Thursday, March 13, 2008

Bad day?


I need a hug too~

I think I pissed people off again, unintentionally.

Alright..how do I start? I have no idea what's wrong with my classmate which seems helpful but they are not AT ALL helpful. Lip service...hate it. IS there anything wrong with me? Or what's wrong with these people? Beginning of term...ya...everybody dono each other's 'bawu', so very nice ma, now after 2terms.... all the chow chow ah bu neh neh bawu all come out. Say helpful, helpful my ass... so I know I have nothing to offer in return for I am ..........(I'm not gonna call myself stupid or silly~)

Maybe it's a coincidence that they may not know. But all the time? And I just asked one of my study group mate for help and as usual:"Not done yet~" Fine!!! and said she'd back soon to chat with me, I expect she's not going to.... arrogant freak!!!

And am mad about e-mail thingy. So I am truely, sincerely sorry for sending e-mail to ALL for asking help for my assignments in my events team. If you people don't like it, fairly well ignore it! I guess you did, 'cause no one replied to my nonsense. Well, one hero came to ask me about my 'outburst'. What is 'outburst'? Too chim you know, I just feel like and I type and send. Really feel like dropping out of events, I just feel that I don't belong again. This stupid feeling!!! All I just want is to have friends, why complicate things? Arrgh!!!

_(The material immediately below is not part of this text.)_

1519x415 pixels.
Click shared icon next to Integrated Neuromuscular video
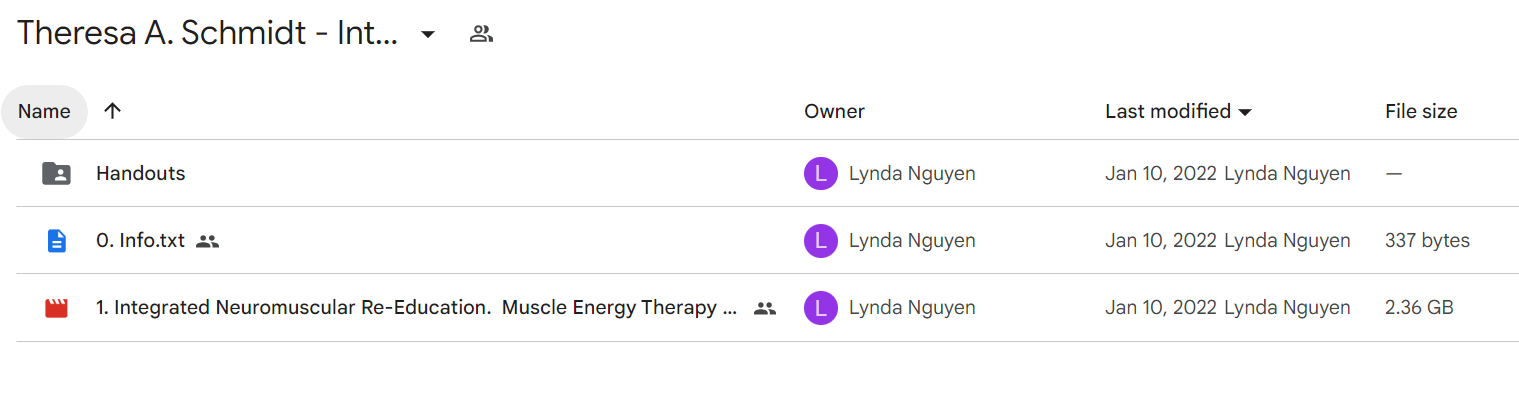tap(765, 308)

So now I know, it's not appropriate to send such stuffs in an e-mail especially to ALL, so next time no more reply ALL, and no more REPLYING!!! Not going to do that anymore. I'm just gonna keep it simple, that's IT!!!~ I don't need people to say that I am a good girl and that I am not going to do this anymore. If you are so afraid of people ditching you, GET A LIFE!!! (Read my lips.) I think I shouldn't be so friendly anymore, anyway, no one appreciates and I just might as well go back to my mean self, since everyone thinks I am. Fine~ I live for myself not anyone.
I just hate it that people link me with someone whom I have said and explained we are just friends. SO people STOP asking me where is HE when you don't see him, call him yourself!!! I'm not his nanny~ And I don't think I will go to church with him anymore, not getting things done through him, I can fairly do it MYSELF!!! You wanna tell people I ditch you? Fine go ahead, I heck it~ I'm NOT your girlfriend, never will be...NEVER( read my lips)!!!